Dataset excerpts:
————

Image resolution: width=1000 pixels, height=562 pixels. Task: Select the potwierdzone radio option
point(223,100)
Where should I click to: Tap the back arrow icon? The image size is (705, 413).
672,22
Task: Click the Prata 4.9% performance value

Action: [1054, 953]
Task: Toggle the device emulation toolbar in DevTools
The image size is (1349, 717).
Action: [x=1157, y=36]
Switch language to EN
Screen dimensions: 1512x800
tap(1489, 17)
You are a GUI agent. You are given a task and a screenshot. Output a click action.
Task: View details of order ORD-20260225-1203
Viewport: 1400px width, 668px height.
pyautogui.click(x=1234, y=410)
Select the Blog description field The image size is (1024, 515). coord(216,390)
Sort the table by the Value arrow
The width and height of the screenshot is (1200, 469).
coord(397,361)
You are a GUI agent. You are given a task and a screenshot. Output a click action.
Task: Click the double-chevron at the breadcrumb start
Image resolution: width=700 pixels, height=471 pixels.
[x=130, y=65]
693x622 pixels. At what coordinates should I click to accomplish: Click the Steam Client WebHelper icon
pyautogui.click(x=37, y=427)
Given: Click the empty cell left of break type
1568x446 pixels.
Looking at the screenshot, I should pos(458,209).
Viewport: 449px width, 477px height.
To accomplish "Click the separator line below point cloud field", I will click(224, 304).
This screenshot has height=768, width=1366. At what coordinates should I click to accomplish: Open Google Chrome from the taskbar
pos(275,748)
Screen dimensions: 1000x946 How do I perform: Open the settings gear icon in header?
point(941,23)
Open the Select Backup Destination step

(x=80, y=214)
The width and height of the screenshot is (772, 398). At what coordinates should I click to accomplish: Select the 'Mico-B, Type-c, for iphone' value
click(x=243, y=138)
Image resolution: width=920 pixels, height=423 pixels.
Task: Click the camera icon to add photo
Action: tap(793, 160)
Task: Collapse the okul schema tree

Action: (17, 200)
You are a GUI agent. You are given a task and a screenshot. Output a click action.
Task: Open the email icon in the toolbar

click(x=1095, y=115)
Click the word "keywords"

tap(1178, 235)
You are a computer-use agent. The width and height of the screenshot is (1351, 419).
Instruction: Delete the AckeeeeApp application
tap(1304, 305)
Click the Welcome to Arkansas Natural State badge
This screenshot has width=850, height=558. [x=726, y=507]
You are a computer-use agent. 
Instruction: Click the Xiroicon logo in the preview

————

#### What is required:
Please return all lines from the records that hold the word "computer".

#### Expected answer:
You are a computer-use agent. The width and height of the screenshot is (1351, 419).
You are a computer-use agent. 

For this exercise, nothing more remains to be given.